- Actions to take -
a) In the Made In passage, what kind of knife maker did the company work with in France?
b) Name every quality that the Made In passage says the company's founders communicated in their message to buyers.

- Page extract -
+-------+

Made In faced a fundamental challenge at launch: getting customers to care about their pots and pans. “There was rising demand for cooking content from Food Network and Bon Appétit, and people were spending time sourcing quality ingredients. Then they’d come home and cook on a hand-me-down pan whose brand they couldn’t name,” Malt says. “There’s no other industry where people use a product so frequently yet have nearly zero brand affinity.”
So Made In’s founders communicated a message of authenticity, heritage, and quality to help buyers feel an emotional connection to the company and to the craftspeople behind the products. For instance, Malt says, “We went to the town in France that invented the modern chef knife and worked with a fifth-generation knife maker. We brought a camera crew so we could share the process of making a knife by hand.” Made In may be the only cookware company with a wooden spoon origin story featuring a Hungarian spoon man.

+-------+

(Stored entries)
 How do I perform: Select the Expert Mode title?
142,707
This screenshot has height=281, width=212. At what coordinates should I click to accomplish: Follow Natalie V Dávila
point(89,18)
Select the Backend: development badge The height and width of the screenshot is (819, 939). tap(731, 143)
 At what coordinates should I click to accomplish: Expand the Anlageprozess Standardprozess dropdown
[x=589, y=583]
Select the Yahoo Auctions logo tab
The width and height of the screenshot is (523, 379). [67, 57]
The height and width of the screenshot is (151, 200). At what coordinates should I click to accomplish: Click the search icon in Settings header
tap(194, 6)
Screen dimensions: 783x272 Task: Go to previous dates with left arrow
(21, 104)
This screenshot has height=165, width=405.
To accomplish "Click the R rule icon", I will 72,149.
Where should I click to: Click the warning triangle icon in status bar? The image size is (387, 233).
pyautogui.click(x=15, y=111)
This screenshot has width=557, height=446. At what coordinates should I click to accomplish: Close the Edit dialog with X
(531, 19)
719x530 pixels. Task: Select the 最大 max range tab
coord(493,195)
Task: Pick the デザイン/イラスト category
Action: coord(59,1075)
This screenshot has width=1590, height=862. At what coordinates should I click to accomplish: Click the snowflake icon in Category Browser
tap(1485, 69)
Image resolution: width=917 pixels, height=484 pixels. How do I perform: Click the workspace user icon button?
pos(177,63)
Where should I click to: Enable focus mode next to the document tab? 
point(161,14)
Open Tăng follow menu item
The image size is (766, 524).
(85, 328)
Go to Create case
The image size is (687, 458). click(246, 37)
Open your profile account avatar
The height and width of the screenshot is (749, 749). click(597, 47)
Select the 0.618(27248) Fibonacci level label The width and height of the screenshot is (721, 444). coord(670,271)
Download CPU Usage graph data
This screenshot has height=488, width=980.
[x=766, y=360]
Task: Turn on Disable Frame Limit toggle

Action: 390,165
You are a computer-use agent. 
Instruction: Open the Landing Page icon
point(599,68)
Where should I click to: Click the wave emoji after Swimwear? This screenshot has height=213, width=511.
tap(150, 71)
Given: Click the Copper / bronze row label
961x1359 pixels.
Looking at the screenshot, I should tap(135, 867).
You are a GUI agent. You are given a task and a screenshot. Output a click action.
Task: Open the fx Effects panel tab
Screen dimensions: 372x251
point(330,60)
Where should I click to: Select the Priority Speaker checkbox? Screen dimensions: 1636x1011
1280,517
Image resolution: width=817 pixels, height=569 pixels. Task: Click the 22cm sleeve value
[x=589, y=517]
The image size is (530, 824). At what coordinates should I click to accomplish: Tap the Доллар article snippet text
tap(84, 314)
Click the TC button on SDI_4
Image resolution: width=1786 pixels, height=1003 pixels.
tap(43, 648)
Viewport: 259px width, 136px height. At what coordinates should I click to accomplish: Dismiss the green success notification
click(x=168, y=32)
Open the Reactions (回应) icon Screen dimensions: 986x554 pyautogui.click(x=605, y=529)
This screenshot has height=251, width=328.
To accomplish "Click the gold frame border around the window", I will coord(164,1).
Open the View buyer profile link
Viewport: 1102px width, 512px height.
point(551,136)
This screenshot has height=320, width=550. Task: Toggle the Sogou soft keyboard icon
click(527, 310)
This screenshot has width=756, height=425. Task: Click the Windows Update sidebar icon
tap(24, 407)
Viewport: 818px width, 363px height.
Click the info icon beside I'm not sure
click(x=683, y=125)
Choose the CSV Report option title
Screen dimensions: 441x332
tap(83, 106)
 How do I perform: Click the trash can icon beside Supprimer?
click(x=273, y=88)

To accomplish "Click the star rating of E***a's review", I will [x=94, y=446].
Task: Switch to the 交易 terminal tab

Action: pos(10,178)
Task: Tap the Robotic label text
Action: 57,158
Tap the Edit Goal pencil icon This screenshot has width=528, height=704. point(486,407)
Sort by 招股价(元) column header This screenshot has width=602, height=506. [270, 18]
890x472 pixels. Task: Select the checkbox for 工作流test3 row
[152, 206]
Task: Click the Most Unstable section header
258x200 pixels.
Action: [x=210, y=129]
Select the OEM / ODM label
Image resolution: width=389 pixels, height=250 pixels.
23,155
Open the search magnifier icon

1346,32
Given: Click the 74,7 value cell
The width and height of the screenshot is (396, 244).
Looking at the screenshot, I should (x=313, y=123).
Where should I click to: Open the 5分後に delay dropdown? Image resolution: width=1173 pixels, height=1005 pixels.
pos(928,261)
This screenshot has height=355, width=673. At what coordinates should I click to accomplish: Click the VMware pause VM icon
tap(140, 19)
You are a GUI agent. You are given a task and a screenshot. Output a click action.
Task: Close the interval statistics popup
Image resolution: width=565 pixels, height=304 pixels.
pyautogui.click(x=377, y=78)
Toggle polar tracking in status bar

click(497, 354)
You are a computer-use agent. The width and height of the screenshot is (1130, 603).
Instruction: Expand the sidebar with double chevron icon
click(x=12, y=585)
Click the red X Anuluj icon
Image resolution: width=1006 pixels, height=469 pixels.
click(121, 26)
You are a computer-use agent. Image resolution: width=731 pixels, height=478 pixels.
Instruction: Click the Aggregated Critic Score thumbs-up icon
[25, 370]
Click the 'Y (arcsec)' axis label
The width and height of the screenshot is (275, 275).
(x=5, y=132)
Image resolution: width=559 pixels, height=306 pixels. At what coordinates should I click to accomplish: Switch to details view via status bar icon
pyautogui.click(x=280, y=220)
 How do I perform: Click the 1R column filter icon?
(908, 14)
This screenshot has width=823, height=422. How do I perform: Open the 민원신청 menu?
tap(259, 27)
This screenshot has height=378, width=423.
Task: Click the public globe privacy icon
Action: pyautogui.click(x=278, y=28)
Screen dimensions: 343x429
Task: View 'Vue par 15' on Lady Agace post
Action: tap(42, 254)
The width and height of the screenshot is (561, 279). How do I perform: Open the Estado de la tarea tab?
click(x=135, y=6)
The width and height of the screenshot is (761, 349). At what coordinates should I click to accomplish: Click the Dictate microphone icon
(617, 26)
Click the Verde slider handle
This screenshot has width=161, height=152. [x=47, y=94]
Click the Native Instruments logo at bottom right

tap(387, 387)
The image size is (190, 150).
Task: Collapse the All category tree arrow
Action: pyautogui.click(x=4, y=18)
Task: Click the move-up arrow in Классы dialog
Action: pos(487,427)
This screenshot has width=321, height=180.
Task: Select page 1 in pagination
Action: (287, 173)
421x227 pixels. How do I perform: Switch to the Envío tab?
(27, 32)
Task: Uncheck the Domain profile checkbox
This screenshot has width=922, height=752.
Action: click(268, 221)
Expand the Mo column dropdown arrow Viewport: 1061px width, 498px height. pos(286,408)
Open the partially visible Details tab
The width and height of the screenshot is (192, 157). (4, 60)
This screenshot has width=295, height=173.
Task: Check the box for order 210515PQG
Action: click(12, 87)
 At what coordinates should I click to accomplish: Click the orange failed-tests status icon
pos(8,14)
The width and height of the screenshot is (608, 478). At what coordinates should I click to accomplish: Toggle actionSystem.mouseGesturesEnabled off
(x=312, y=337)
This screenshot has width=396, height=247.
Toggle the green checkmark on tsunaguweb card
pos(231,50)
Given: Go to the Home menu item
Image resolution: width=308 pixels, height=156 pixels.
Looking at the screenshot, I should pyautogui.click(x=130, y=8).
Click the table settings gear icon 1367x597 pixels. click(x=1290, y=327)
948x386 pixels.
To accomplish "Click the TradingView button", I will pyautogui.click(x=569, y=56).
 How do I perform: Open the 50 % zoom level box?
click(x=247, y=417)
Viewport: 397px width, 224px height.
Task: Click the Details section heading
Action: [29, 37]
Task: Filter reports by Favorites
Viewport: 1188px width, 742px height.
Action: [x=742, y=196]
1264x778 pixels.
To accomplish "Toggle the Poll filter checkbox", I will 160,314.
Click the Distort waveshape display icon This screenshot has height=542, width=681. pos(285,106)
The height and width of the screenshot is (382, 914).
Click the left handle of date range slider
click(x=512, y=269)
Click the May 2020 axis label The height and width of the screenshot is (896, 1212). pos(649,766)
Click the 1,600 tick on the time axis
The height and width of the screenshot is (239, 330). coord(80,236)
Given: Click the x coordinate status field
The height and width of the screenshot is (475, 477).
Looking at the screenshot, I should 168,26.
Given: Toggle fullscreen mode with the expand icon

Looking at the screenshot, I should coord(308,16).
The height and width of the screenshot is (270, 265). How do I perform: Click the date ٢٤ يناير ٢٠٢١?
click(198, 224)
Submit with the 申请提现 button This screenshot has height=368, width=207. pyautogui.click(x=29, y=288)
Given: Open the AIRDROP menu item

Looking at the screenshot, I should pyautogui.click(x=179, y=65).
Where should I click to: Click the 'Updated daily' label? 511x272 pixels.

+-------+

- Results for the exercise -
a) A fifth-generation knife maker.

b) Authenticity, heritage, and quality.